Identify each line of the material that contains the string "computer", treating uppercase and lowercase as different, and copy those lines.

(Text and item location entries)
===
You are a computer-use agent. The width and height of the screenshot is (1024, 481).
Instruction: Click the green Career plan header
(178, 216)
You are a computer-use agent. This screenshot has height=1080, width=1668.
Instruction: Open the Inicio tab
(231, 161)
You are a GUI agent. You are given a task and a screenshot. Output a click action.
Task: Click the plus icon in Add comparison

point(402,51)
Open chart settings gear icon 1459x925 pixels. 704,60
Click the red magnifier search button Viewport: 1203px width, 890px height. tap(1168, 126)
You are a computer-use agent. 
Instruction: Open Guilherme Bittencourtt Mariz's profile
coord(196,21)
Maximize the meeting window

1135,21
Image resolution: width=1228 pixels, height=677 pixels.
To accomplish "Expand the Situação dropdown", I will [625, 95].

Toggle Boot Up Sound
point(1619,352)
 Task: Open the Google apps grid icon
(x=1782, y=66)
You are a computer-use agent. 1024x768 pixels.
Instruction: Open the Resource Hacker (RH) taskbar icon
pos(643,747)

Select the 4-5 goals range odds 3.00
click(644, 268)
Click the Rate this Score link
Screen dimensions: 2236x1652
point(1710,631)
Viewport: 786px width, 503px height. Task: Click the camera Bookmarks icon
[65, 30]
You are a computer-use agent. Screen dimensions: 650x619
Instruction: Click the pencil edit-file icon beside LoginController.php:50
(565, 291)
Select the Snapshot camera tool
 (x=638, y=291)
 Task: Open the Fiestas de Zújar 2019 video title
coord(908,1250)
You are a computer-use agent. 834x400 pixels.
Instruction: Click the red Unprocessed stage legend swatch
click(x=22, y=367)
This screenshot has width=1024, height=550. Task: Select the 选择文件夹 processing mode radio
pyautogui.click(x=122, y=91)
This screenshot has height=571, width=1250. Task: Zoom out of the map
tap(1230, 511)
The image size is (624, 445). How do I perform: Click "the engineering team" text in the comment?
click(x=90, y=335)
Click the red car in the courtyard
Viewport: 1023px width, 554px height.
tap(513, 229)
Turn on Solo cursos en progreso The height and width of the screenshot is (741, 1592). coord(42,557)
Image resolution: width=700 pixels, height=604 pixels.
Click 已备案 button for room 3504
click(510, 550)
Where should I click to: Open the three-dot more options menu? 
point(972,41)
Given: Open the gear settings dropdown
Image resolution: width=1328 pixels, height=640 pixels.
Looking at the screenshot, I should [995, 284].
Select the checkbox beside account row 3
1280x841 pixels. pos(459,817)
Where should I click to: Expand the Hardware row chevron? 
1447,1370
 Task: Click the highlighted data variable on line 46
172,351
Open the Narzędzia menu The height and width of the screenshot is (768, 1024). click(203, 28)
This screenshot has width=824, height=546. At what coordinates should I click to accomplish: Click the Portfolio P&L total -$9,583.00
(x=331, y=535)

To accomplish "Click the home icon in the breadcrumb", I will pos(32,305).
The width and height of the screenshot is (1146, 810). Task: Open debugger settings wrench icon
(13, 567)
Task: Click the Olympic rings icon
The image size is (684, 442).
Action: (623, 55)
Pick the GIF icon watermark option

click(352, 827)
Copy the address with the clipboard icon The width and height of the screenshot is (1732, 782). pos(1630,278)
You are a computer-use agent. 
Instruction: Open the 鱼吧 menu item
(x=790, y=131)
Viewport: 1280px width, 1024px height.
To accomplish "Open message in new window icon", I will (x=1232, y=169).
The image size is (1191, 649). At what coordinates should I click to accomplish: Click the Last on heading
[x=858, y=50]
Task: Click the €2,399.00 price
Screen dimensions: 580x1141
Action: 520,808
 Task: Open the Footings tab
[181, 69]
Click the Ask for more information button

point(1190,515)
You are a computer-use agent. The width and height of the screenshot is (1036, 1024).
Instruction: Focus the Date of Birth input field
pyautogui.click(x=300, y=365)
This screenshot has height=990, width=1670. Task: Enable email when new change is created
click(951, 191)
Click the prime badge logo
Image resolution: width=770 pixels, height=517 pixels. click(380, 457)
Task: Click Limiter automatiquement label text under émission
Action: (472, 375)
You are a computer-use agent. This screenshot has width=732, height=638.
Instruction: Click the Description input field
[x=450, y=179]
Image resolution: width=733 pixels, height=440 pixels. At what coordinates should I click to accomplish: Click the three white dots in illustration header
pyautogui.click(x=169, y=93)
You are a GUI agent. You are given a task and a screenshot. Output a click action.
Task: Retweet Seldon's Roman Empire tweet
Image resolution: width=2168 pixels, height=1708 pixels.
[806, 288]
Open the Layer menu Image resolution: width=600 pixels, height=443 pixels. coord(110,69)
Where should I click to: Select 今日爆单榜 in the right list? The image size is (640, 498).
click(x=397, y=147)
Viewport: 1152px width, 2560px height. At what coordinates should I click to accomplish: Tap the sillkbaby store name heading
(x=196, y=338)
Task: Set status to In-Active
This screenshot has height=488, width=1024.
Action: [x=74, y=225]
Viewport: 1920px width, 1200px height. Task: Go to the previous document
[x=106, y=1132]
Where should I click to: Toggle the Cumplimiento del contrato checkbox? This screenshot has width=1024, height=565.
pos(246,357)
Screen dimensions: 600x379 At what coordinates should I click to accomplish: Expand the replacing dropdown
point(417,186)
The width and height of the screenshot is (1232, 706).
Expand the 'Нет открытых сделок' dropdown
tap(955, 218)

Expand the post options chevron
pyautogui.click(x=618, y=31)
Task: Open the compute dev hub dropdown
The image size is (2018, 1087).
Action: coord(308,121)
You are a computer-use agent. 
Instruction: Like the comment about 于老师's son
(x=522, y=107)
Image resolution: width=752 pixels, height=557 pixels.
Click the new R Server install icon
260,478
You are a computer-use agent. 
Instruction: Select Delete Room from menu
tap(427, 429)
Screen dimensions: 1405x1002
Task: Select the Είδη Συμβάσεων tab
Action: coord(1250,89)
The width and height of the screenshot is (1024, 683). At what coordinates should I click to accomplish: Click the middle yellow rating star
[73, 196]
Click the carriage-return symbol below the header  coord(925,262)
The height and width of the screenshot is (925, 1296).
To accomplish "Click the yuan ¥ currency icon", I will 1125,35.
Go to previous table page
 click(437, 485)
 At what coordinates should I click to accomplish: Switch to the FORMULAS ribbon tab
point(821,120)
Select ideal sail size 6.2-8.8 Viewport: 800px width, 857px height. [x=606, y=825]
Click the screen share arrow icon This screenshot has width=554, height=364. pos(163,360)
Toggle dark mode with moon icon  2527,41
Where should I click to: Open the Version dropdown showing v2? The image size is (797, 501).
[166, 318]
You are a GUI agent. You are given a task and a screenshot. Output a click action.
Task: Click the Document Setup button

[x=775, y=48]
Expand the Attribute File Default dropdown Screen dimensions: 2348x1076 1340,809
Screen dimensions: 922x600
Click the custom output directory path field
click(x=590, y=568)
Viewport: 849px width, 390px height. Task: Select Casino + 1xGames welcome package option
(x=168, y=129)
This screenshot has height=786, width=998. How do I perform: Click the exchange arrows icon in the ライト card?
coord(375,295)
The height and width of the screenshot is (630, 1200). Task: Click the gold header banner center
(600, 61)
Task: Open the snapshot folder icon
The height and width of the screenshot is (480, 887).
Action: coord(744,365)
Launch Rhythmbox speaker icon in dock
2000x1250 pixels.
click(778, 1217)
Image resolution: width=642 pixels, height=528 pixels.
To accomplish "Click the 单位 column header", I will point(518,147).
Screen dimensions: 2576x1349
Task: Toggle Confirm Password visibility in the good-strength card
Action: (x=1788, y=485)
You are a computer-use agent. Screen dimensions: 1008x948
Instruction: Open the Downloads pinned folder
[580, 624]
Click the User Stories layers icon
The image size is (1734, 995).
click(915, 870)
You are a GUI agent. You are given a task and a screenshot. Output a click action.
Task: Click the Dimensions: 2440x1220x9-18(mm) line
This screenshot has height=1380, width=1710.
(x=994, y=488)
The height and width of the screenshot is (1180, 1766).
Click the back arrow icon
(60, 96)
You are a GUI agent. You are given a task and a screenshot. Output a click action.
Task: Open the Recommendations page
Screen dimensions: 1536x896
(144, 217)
===
Correct output:
You are a computer-use agent. The width and height of the screenshot is (1024, 481).
You are a computer-use agent. This screenshot has height=1080, width=1668.
You are a computer-use agent. 
You are a computer-use agent. 1024x768 pixels.
You are a computer-use agent. Screen dimensions: 650x619
You are a computer-use agent. 834x400 pixels.
You are a computer-use agent. 
You are a computer-use agent. The width and height of the screenshot is (1036, 1024).
You are a computer-use agent. This screenshot has width=732, height=638.
You are a computer-use agent. 
You are a computer-use agent. 
You are a computer-use agent. Screen dimensions: 1008x948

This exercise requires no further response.